==== Text extract ====

Sixth, there was the most immediate challenge of confiscating the weapons held by paramilitaries in the province and establishing KFOR's unchallenged ability to assure a secure environment. Although paramilitaries were not permitted under the military technical agreement signed by Belgrade and the NATO alliance, the Albanians were quick to point out that they had not been signatories to the agreement and for a few days there was some uncertainty as to the willingness of the leadership of the Kosova Liberation Army (KLA) to comply with this requirement. By June 19, however, NATO commanders had reached a tentative agreement with KLA leaders that the rebel force would be disbanded and that it would surrender its arms. But compliance has been incomplete and confiscations of small firearms, grenades, and other weapons remain a deadly occurrence. Although most of these confiscations have involved Albanian-held weaponry, KFOR peacekeeping troops reported that they had found 13 AK-47 assault rifles, one light anti-tank weapon, and various other armaments in a search of two Serbian villages in Kosovo on November 1.

THE IMPACT OF MILOSEVIC'S FALL

As late as April 2000, Ibrahim Rugova warned the international community that war would break out once again in the event that the international community should attempt to place Kosovo once more under Yugoslav authority. Indeed, there was a clear consensus among all of Kosovo's Albanian politicians that independence for Kosovo, within its established borders, was the only acceptable option.

==== Listed records ====

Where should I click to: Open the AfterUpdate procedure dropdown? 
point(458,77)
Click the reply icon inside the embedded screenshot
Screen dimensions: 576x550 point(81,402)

====
==== Listed records ====

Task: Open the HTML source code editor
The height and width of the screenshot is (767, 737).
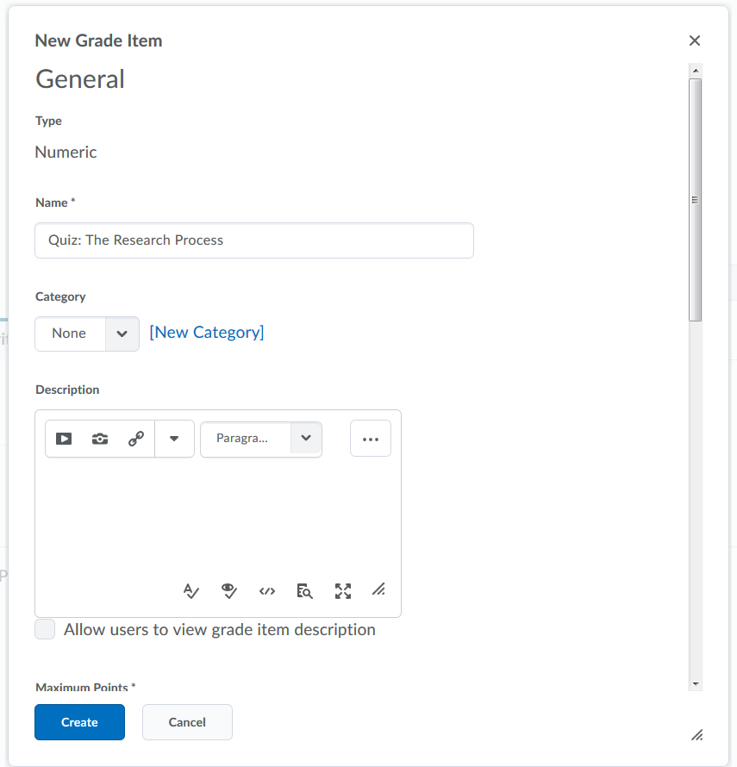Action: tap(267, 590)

====
==== Listed records ====

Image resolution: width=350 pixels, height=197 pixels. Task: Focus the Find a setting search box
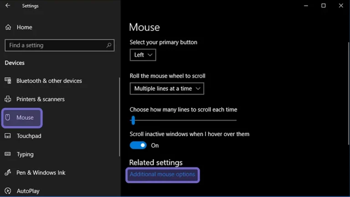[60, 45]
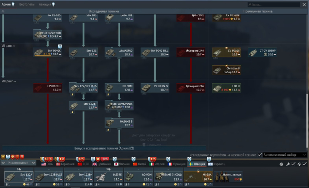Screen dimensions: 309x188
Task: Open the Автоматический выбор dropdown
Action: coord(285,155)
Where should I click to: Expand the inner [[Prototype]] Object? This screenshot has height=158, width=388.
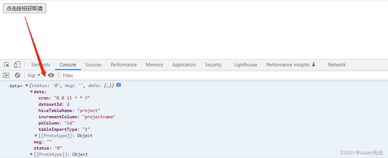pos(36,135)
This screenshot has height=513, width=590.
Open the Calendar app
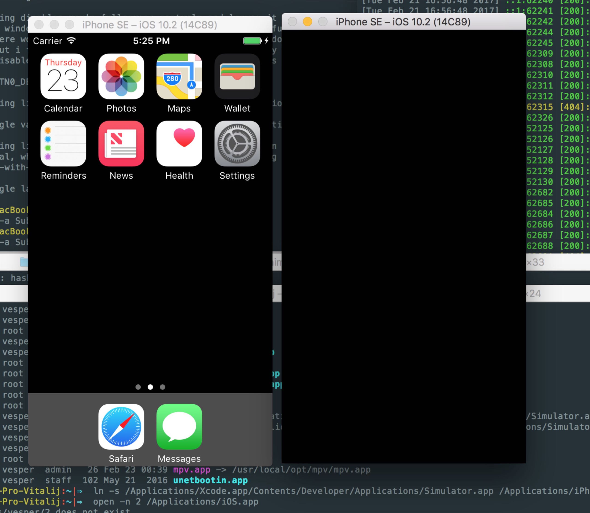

====

## [Task requirements]
**1)** Reproduce word for word the part of the Kosovo text that runs from "THE IMPACT OF" up to and including "only acceptable option.".
**2)** Carry on with the text about Kosovo after the war, starting right after its final sentence.

## [Outputs for the tasks]
**1)**
THE IMPACT OF MILOSEVIC'S FALL

As late as April 2000, Ibrahim Rugova warned the international community that war would break out once again in the event that the international community should attempt to place Kosovo once more under Yugoslav authority. Indeed, there was a clear consensus among all of Kosovo's Albanian politicians that independence for Kosovo, within its established borders, was the only acceptable option.

**2)**
Then came Milosevic's ouster on October 5. Vojislav Kostunica, the new FRY president, had a reputation for legalism to the point of fastidiousness, integrity, and honesty. Despite repeated vague allusions to his being a "nationalist," the international community was eager to show its readiness to rebuild diplomatic and economic ties with post-Milosevic Yugoslavia. For their part, Kosovo's Albanians worried that their best chance for independence may have passed and rejected Kostunica to the man. "Nothing has changed in Serbia," Baton Haxhiu, editor-in-chief of Koha Ditore, a widely respected Albanian-language newspaper in the province, told The Los Angeles Times. "It's just the transfer of power from one nationalist side to another nationalist side."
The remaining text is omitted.